**Try it**
Using the records below, transcribe word for word the stretch from the line that contains "Task: Open the Reports document icon" through the line that contains "Task: Click the share (分享) arrow icon", both end lines included, and nothing else.

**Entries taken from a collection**
____

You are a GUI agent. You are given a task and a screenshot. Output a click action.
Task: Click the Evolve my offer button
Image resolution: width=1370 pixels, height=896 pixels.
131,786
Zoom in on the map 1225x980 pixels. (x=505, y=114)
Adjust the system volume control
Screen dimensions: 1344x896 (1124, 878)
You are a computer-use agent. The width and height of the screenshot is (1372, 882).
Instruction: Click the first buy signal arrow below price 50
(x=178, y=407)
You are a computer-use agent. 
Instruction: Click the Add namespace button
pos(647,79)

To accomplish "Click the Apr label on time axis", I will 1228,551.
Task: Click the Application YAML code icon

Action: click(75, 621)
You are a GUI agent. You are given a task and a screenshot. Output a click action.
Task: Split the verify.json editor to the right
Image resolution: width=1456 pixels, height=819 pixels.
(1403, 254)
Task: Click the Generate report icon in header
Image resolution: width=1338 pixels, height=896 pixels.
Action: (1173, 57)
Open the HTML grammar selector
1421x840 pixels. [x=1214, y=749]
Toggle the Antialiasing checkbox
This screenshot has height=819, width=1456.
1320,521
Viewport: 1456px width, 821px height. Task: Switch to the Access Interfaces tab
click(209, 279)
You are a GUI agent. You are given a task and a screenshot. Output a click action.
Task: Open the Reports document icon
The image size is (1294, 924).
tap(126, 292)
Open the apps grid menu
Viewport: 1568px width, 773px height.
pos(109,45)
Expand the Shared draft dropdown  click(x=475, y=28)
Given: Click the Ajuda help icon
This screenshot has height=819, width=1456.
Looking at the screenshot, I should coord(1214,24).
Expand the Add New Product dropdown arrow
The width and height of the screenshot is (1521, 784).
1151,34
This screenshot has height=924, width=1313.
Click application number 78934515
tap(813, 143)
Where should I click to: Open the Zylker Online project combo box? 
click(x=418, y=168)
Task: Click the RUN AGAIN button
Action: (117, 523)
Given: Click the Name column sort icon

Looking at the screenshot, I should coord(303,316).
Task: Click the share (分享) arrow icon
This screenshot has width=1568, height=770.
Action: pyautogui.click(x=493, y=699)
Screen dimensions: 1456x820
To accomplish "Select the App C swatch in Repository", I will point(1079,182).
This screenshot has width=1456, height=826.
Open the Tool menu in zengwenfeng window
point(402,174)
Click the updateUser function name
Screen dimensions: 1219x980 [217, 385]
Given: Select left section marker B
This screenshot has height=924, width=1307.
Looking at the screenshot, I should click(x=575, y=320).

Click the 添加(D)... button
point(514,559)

____

**Reply**
Task: Open the Reports document icon
The image size is (1294, 924).
tap(126, 292)
Open the apps grid menu
Viewport: 1568px width, 773px height.
pos(109,45)
Expand the Shared draft dropdown  click(x=475, y=28)
Given: Click the Ajuda help icon
This screenshot has height=819, width=1456.
Looking at the screenshot, I should coord(1214,24).
Expand the Add New Product dropdown arrow
The width and height of the screenshot is (1521, 784).
1151,34
This screenshot has height=924, width=1313.
Click application number 78934515
tap(813, 143)
Where should I click to: Open the Zylker Online project combo box? 
click(x=418, y=168)
Task: Click the RUN AGAIN button
Action: (117, 523)
Given: Click the Name column sort icon

Looking at the screenshot, I should coord(303,316).
Task: Click the share (分享) arrow icon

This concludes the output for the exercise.